本づくりの裏側
毎年数万点以上も出版される本。その一冊ごとに編集者や印刷所など数多くの人が関わっています。今回はそのさまざまな工程や裏側を知ることができる本を紹介します。
1冊目は、牟田都子/著『文にあたる』です。
みなさんは「校正」という職業をご存知でしょうか。出版される前の原稿を読み、内容の誤りを正し、不足を補ったりする仕事で、「校閲」とも呼ばれます。誤字、脱字はもちろん、百科事典などを使った「調べもの」、事実確認も行います。
この本ではさまざまなエピソードを交えながら校正について語ってくれています。例えば、文芸誌では句読点一つも著者の表現ととらえ、疑問や指摘を入れることでその表現を邪魔してはいないか、常に考えながら原稿に向き合うそうです。単に間違いを正すのではなく、時に紙面上で著者や編集者とキャッチボールさながらのやり取りを繰り返しながら原稿の精度を高めていく校正。本づくりの奥深さを垣間見ることのできる一冊となっています。
2冊目は、和田誠/著『装丁物語』です。
40年にわたって「週刊文春」の表紙イラストを描き続け、絵本作家や映画監督も務めるなど多方面で才能を発揮した和田誠。そんな彼がライフワークとしていた装丁についてまとめたのが本書です。装丁とはカバーや扉をはじめとした、本の体裁を整える仕事です。この本でも紙、文字、画材…とさまざまな要素に触れ、選んだ理由やこだわり、デザインを決めていった経緯を語ってくれています。

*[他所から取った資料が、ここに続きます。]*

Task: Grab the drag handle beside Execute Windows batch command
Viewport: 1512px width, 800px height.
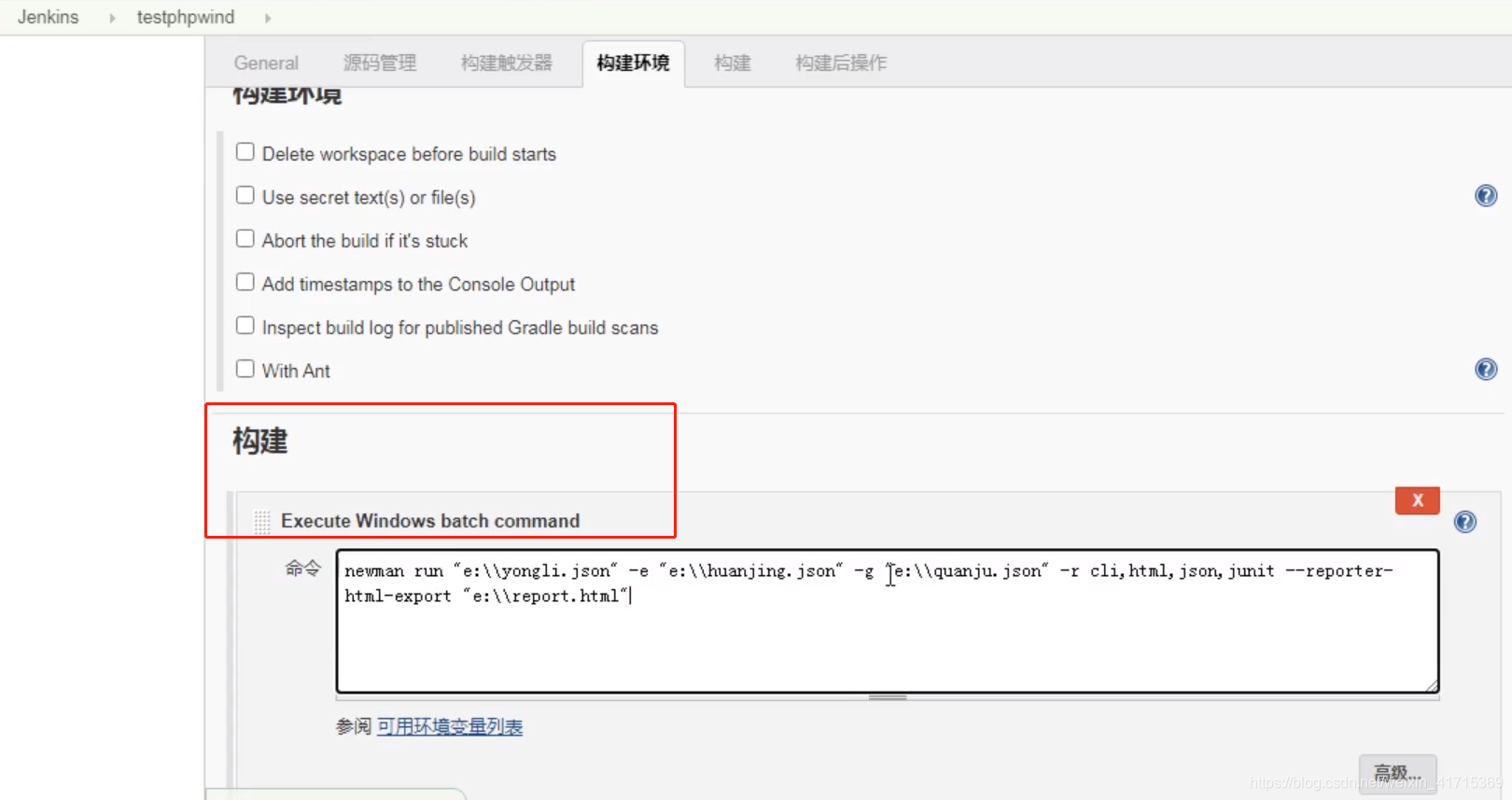Action: [x=262, y=522]
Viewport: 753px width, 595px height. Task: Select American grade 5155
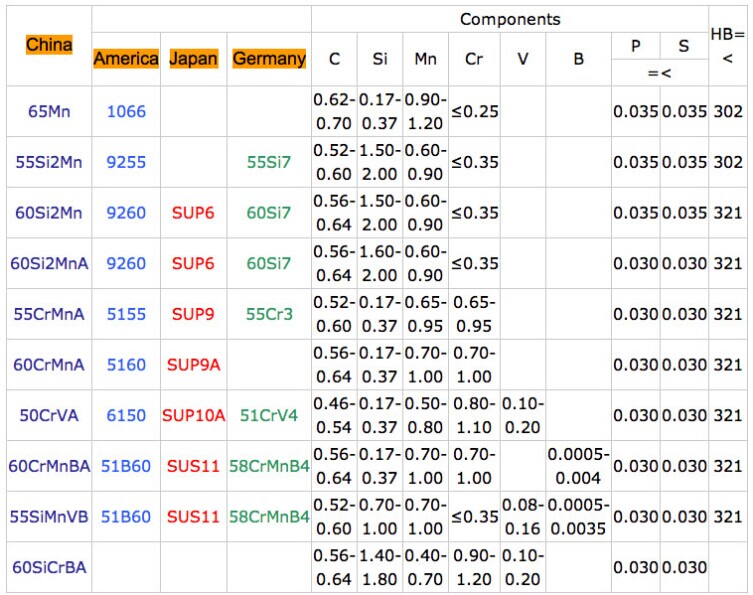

また、村上春樹の表紙も数多く手がけている和田誠ですが、依頼されるきっかけとなった出来事など、貴重な話もたくさん紹介されています。本の顔である表紙がどのような意図で作られていくのかを知ることができます。
3冊目は、福音館書店/出版『かがくのとものもと』です。
みなさんは「かがくのとも」というこども向けの月刊絵本をご存知でしょうか。こどもの好奇心を育むため、科学という視点を通して作られている絵本です。身近なテーマも多く、単行本化ののち今でも読み続けられているロングセラー作品も数多くあります。
この本はその「かがくのとも」が作られるまでの過程やラフスケッチのほか、加古里子・五味太郎など今まで関わった名だたる絵本作家のインタビューなどが紹介されています。また創刊から50年にわたる計601作品の表紙一覧も圧巻です。皆さんがこどもの頃に読んだことがある作品も含まれているかもしれません。ぜひ楽しんでくださいね。
図書館には他にも本づくりに関する本がたくさんあります。ぜひ手に取って読んでみてくださいね。